I must admit I hadn’t realized how much pride Scots take in Burns (so much so that in his toast to the immortal memory, the president of Orkney College explained that Burns was a more famous writer than even that lesser-known English poet Shakespeare, who alas has no day dedicated to his memory), but after finding a flyer about the supper in the local grocery store decided that I would have to go see for myself. And so I attended my first ever Robert Burns Supper, hosted by the Stromness Pipe Band, an evening of many firsts for me – drank my first Scotch whiskey (free with entry, of course), heard my first bagpipe band, danced my first Scottish two-step – and with a man in a kilt, and even tasted my first haggis (my first time eating meat in over a year…for the record, it was surprisingly tasty). Although I didn’t ever get a full explanation of how the traditions of the Burns Supper came about, it seems that it started out as a Masonic tradition (explains both the formal structure and the custom in places that take the event more seriously of barring women) and probably became popular as Scottish nationalism grew in the nineteenth century after Burns’ death. After centuries of feeling oppressed by the English, Burns’ patriotic poetry written in Scots dialect must have seemed an excellent symbol of nationalistic feeling, and the inclusion of farming themes and love poetry written in common language certainly make him seem relevant to most Scots. The added color of bagpipe performances and dressing up in kilts or tartan-patterned clothes may not be traditional to locations outside the Highlands (the president of Orkney College explained to me that kilts and bagpipes aren’t particularly Orcadian, being somewhat remote from the center of Scotland, which probably explains why the supper was relatively informal and most people not participating just wore regular clothing), but it certainly felt like quite an impressive demonstration of Scottish pride.
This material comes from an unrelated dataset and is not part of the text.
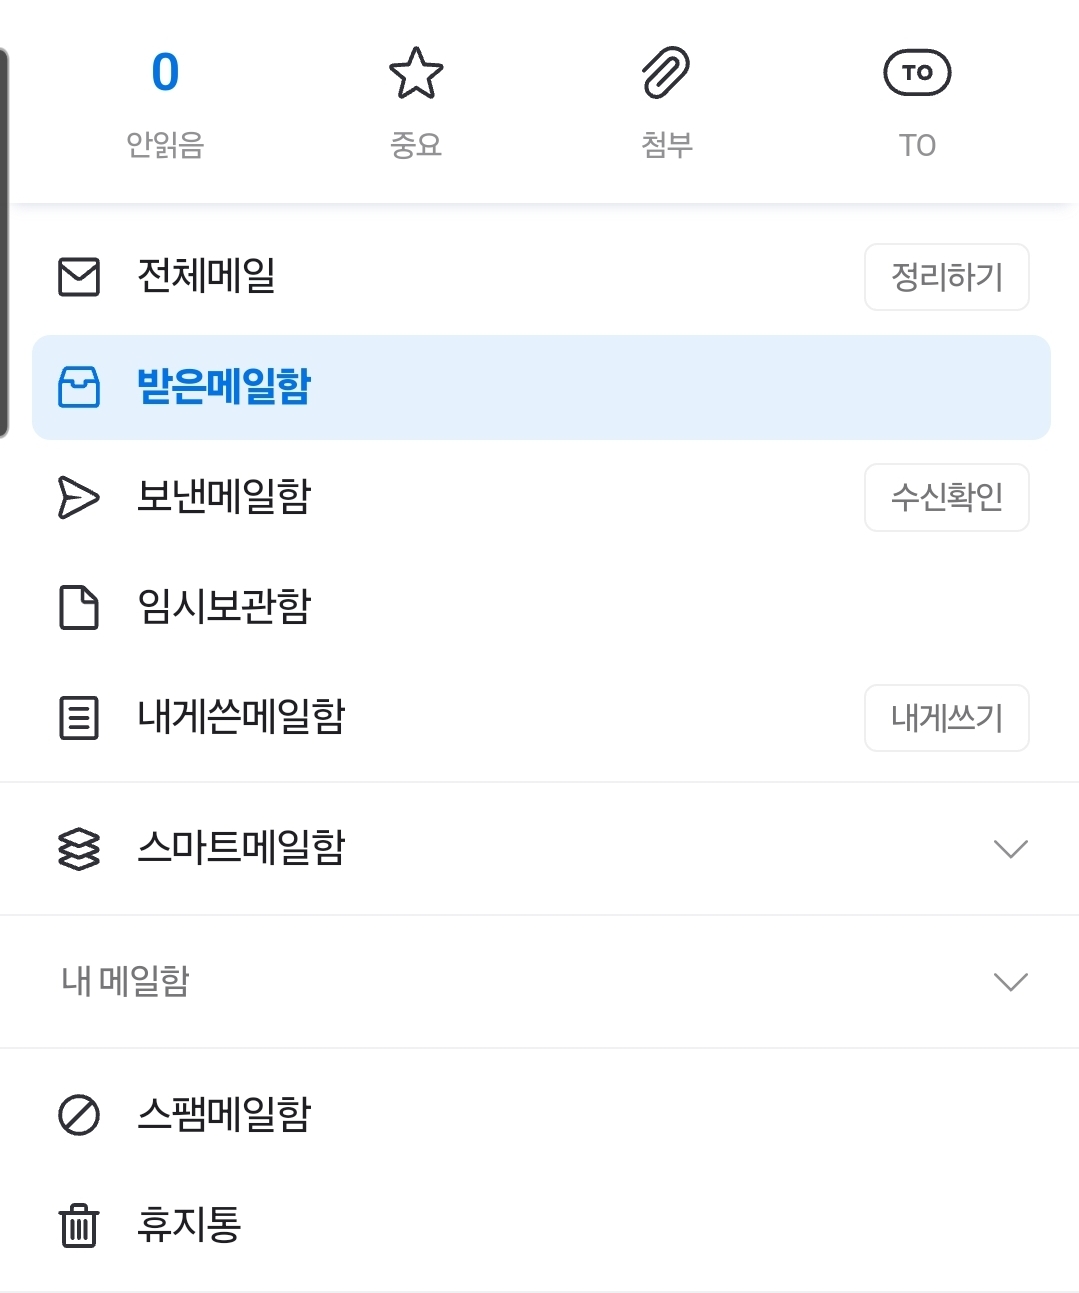The image size is (1079, 1293).
Task: Open the 임시보관함 drafts folder
Action: click(224, 607)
Here are some samples of the evening’s entertainment:
The Stromness Pipe Band and a group of young dancers, all in proper Scottish regalia, process onto the stage.
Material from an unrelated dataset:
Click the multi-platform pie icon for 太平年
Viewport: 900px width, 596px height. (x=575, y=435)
And a selection from the dancing at the end of the ceremony – old and young, kilted and unkilted, they all seem to know the steps (and those who don’t just fudge it, in proper folk style). Also, the astute listener might note that the band is playing one of my favorite seagoing ballads, Leaving of Liverpool.
Personally, though, I was less impressed by the ceremony of the occasion than by the genuine interest in Scottish traditions – the dancing, the music, the poetry – among the young people. In the US, of course, most folk traditions seem to be more popular among middle-aged and older people, and in Denmark certainly something like folk dancing was not a place to find anyone under age thirty (and scarce under fifty). Here though, Scottish teenagers seemed to think it was cool to learn to play the bagpipes or traditional step-dancing, or to do couples dances (two-step, three-step, quick-step, etc.) to fiddle music. Growing up in a place that doesn’t have any single folk culture, I’m used to thinking of traditional music and dancing as appealing to a particular subset of the population, not to everyone and certainly not to the typical teenagers. But even though there is certainly something constructed about this form of Scottish traditions (the spread of kilts and bagpipes out of the Highlands, for instance), this is really much more what folk culture is about – something that has a place for everyone, that continues to develop. (The bagpipe repertoire certainly has developed – one of the pipers in the band told me that a tune they played near the end had been written in a contest during the first Gulf War and been played by a military band in Iraq.) A few weeks is certainly not enough time to really know Scottish culture, but it’s enough to make me wish that the US had more regional traditions that everyone took pride in and took part in.